Our Take Newsletter

Darwin's Our Take: Do AI chatbots pose risks for consumers and providers?

April 20, 2026

Do AI chatbots pose risks for consumers and providers?

As more and more consumers turn to generative AI-driven chatbots for medical advice, a new study suggests that about half of the chatbots’ responses to evidence-based questions are “somewhat” or “highly” problematic.

The study, published in the April issue of BMJ Open, was conducted by researchers in the U.S., Canada, and the U.K.

The research team audited responses from five chatbots: ChatGPT (OpenAI), DeepSeek (High-Flyer), Gemini (Google), Grok (Elon Musk’s xAI), and Meta AI (Meta).

The team asked each of the chatbots 10 open- and closed-ended questions from five health and medical categories: cancer, vaccines, stem cells, nutrition, and athletic performance. These areas were selected in part because they are “domains in which misinformation is recurrent and widely disseminated.“

Two experts from each category rated the responses as “non-problematic,” “somewhat problematic,” or “highly problematic.” The information was scored for accuracy, completeness of references, and readability.

____________________

THINGS TO DO
[A] Copy word for word the part of the newsletter piece on AI chatbots from "The study, published" to "Meta AI (Meta).".
[B] Translate this sentence from the newsletter piece on AI chatbots into Spanish: "The study, published in the April issue of BMJ Open, was conducted by researchers in the U.S., Canada, and the U.K."

Collected data
____________________

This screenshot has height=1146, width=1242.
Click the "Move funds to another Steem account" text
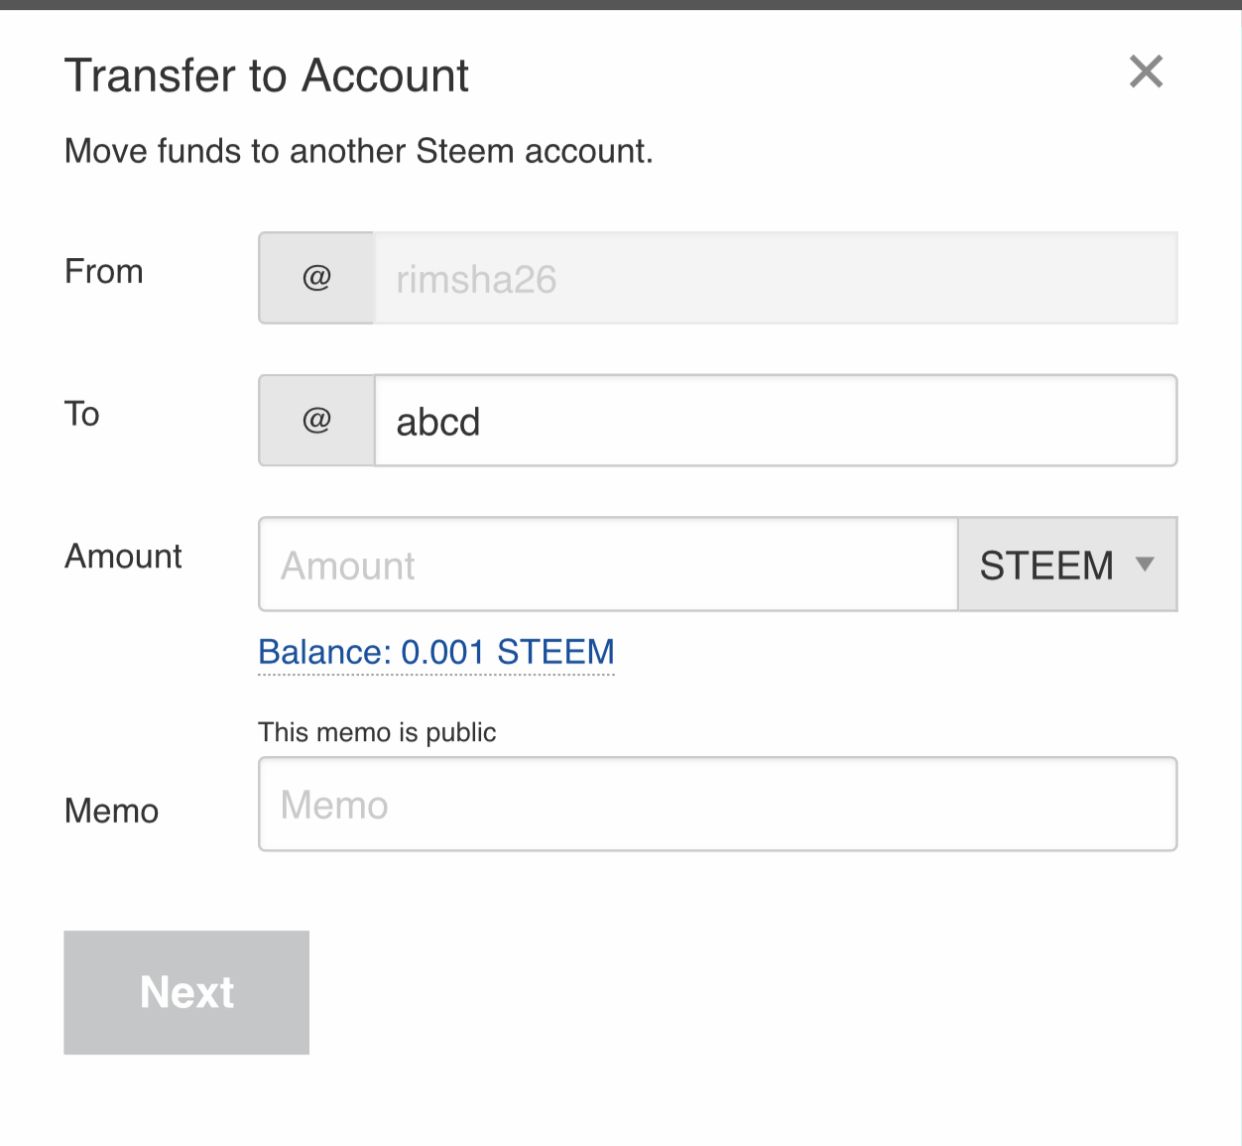(358, 151)
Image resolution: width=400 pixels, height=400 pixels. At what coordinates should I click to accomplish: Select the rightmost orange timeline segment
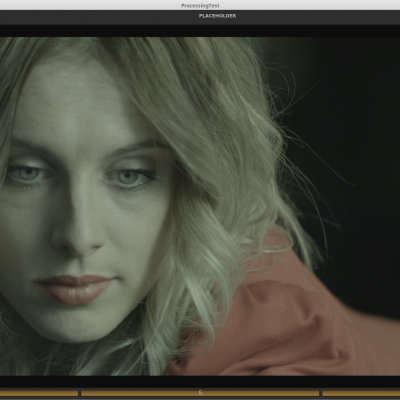click(x=361, y=393)
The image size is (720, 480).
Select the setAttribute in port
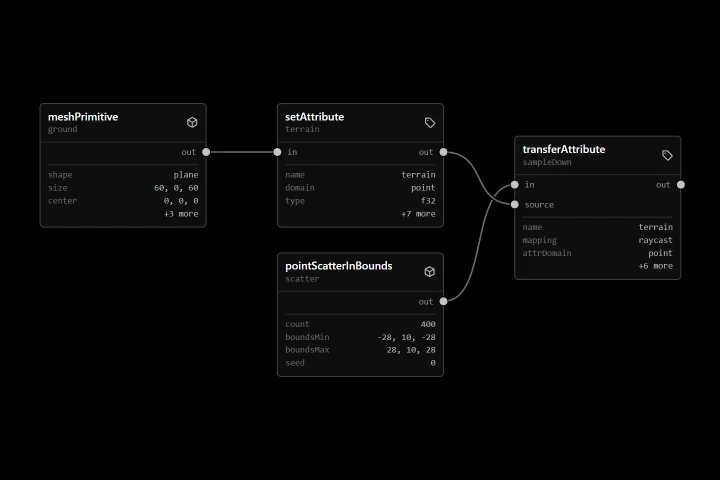point(277,152)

____________________

RESPONSES FOR EACH TASK
[A]
The study, published in the April issue of BMJ Open, was conducted by researchers in the U.S., Canada, and the U.K.

The research team audited responses from five chatbots: ChatGPT (OpenAI), DeepSeek (High-Flyer), Gemini (Google), Grok (Elon Musk’s xAI), and Meta AI (Meta).

[B] El estudio, publicado en el número de abril de BMJ Open, fue realizado por investigadores en Estados Unidos, Canadá y el Reino Unido.